Gözlerimizin
gördüğü değildir çoğu zaman kafamızın içinde beliren. Arzularımızın,
isteklerimizin, beklentilerimizin süzgecinden geçen görüntüler yansıyarak
süzülür beyin kıvrımlarımızın arasına. Gerçeklik dediğimiz şey aslında kişisel
süzgecimizden geçen verilerin oluşturduğu bir çerçevedir. Bu yüzden aynı manzaraya bakan pek çok kişi
farklı algılamalara sahip olur. Saf bir şekilde kendisi olan gerçeklik,
algılamalarla çarpıtmaya uğrar.

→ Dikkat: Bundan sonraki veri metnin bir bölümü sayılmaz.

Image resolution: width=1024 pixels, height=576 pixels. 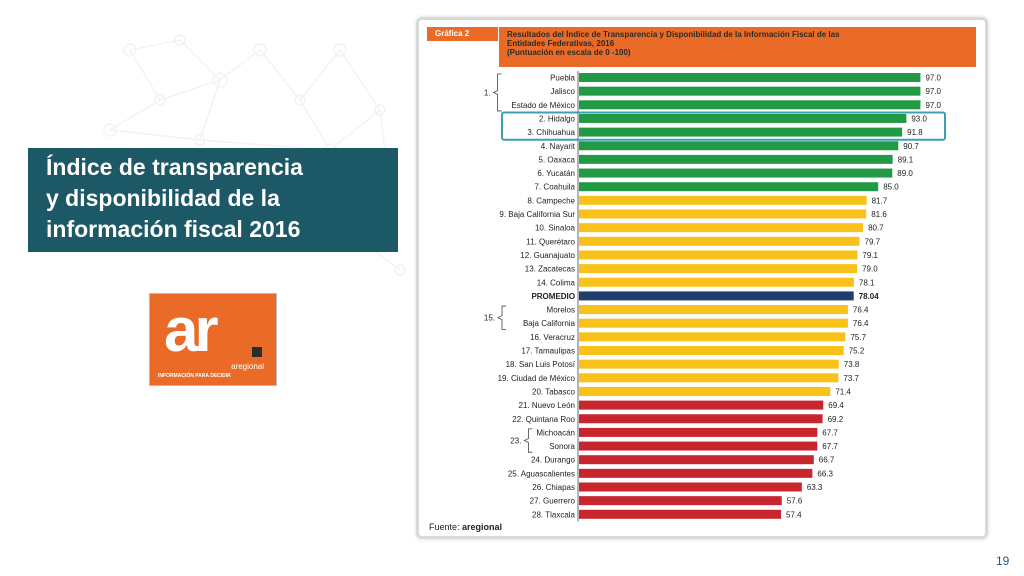 I want to click on category-label-1: Jalisco, so click(x=564, y=92).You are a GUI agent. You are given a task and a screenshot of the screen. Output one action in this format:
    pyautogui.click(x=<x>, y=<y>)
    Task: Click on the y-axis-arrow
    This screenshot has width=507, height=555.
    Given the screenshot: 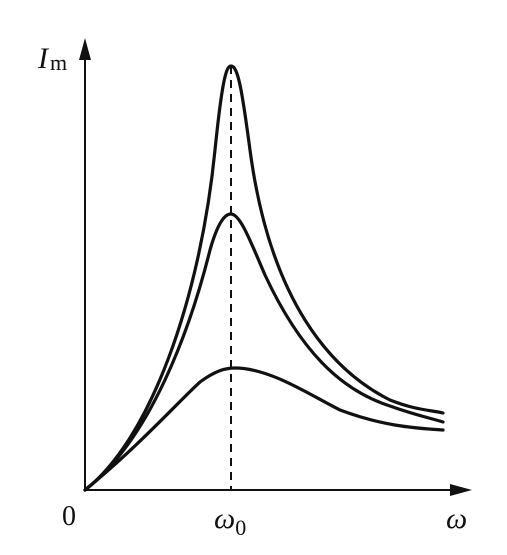 What is the action you would take?
    pyautogui.click(x=85, y=49)
    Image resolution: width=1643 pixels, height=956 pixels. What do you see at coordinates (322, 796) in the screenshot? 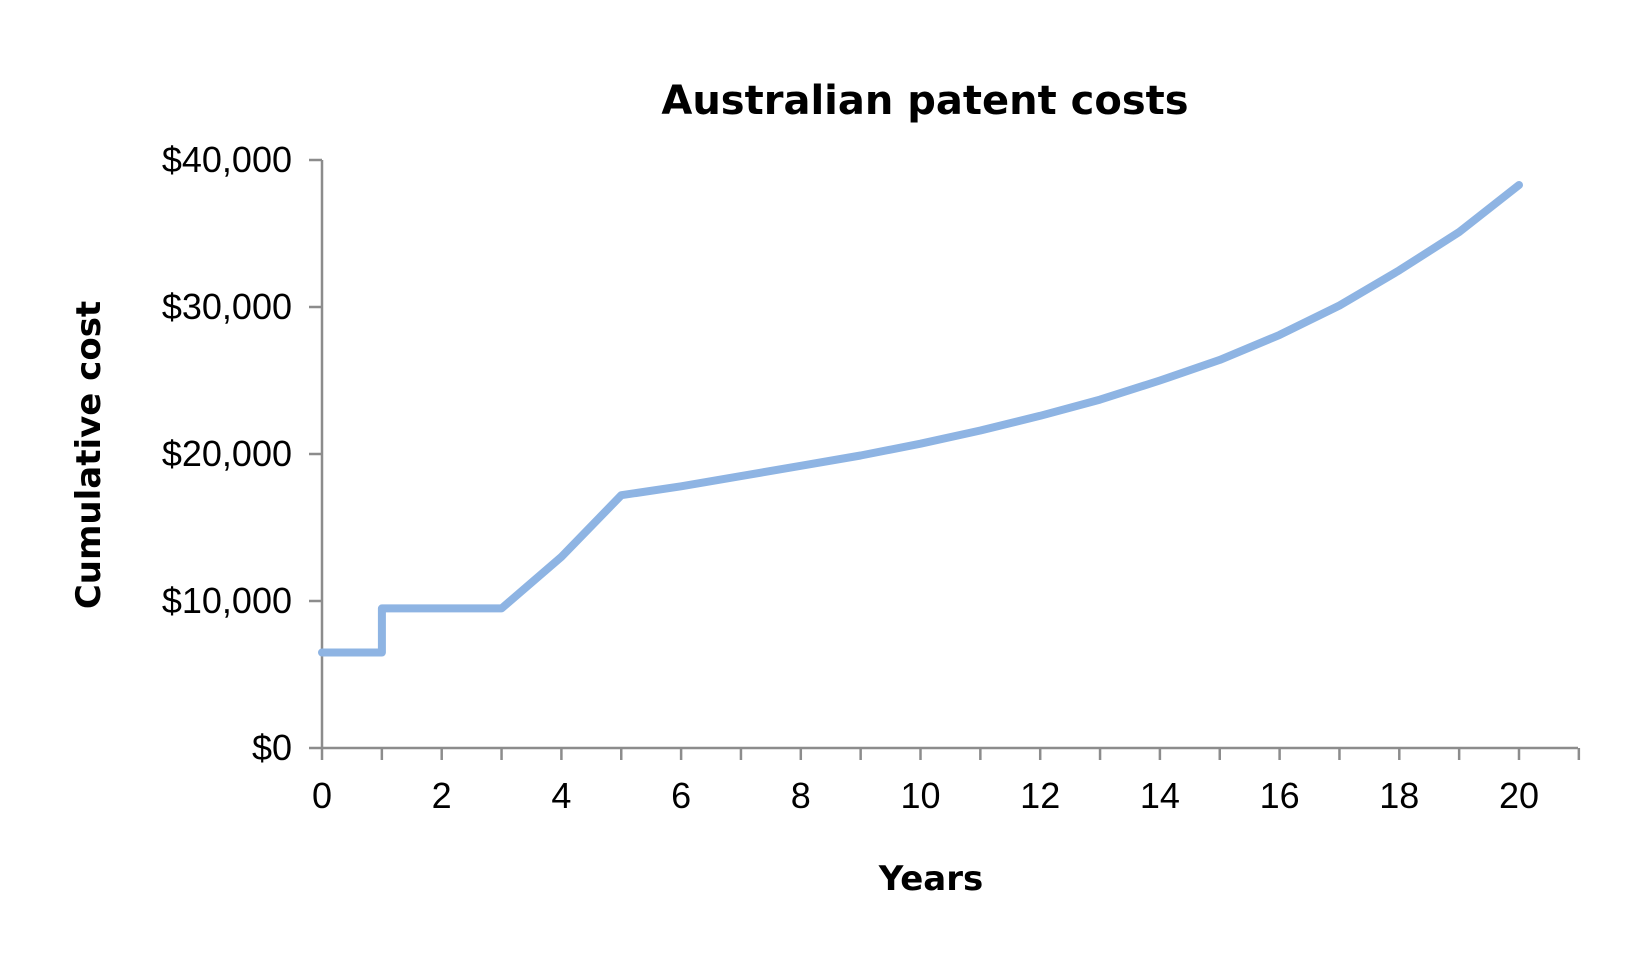
I see `x-tick-label: 0` at bounding box center [322, 796].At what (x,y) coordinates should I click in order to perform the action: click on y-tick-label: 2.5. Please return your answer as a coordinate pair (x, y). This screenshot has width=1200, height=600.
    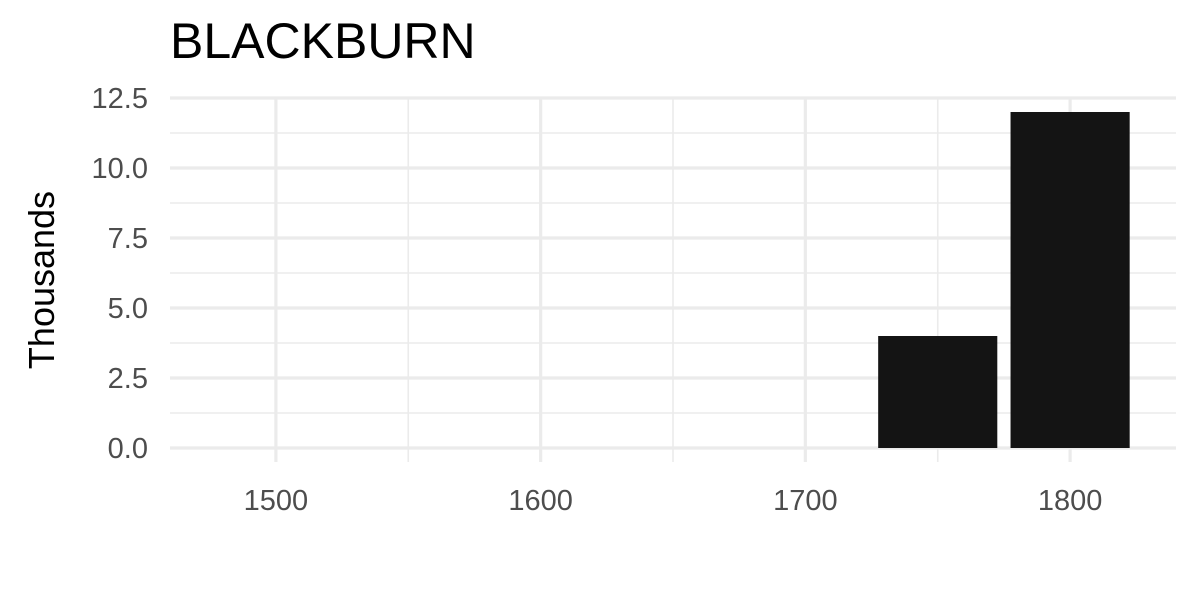
    Looking at the image, I should click on (128, 379).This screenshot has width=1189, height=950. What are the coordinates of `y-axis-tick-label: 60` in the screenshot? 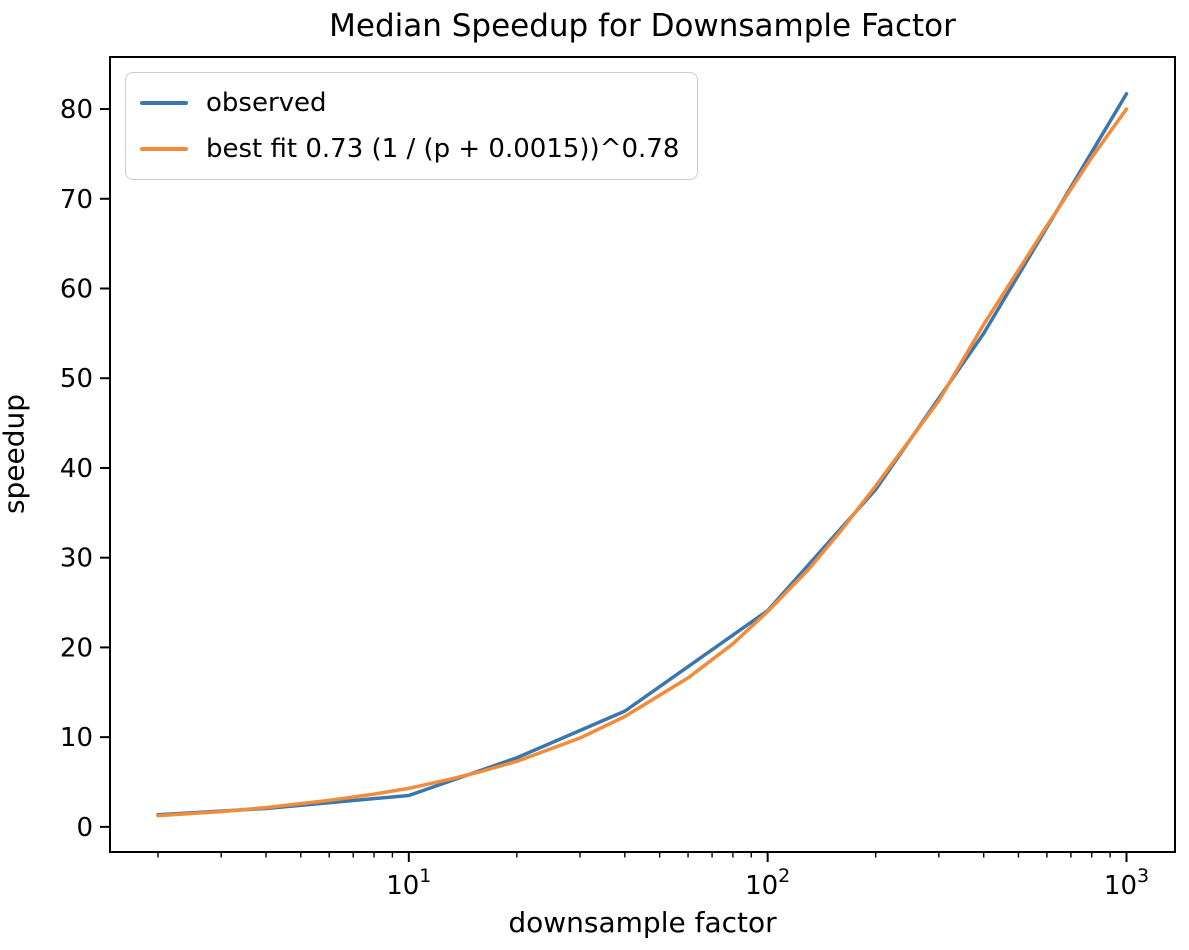 It's located at (76, 290).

Benzer durum elbette “olan”la ilişkimizde de
geçerlidir.
Kişiliğimizi oluşturan, benim
dediğimiz ya da farkında bile olmadan sahiplendiğimiz pek çok değer,
gerçekliğin saf duruşunun üstüne kalın bir perde çeker. Biz de sahip
olduklarımızla, algıladığımız kadar bilebiliriz karanlıktaki gerçekliği. Oysa
doğrudan, saf bir bakışla görebilme yetisine sahip olabilsek gerçekliği
kavrayabilmemiz daha olası olacak. Özgürlük de tam olarak gerçeklik ile
aramızdaki perdeyi kaldırmak değil midir? Kendimize ait olarak gördüğümüz,
biriktirdiğimiz her değer, her düşünce ve yargı gerçekliğe ulaşmaya çalışan
benliğimize vurulmuş birer pranga değil midir?
Bakmakla görmek arasındaki ayrıma
vurgu yapılır hep, oysa daha da ileriye gidip gerçekliğin çıplak haliyle
algılarımızın giydirdiği hali arasındaki ayrımın farkına varabilmemiz de
gerekir. Eğer gerçekliğin ne olduğuyla gerçekten ilgileniyorsak.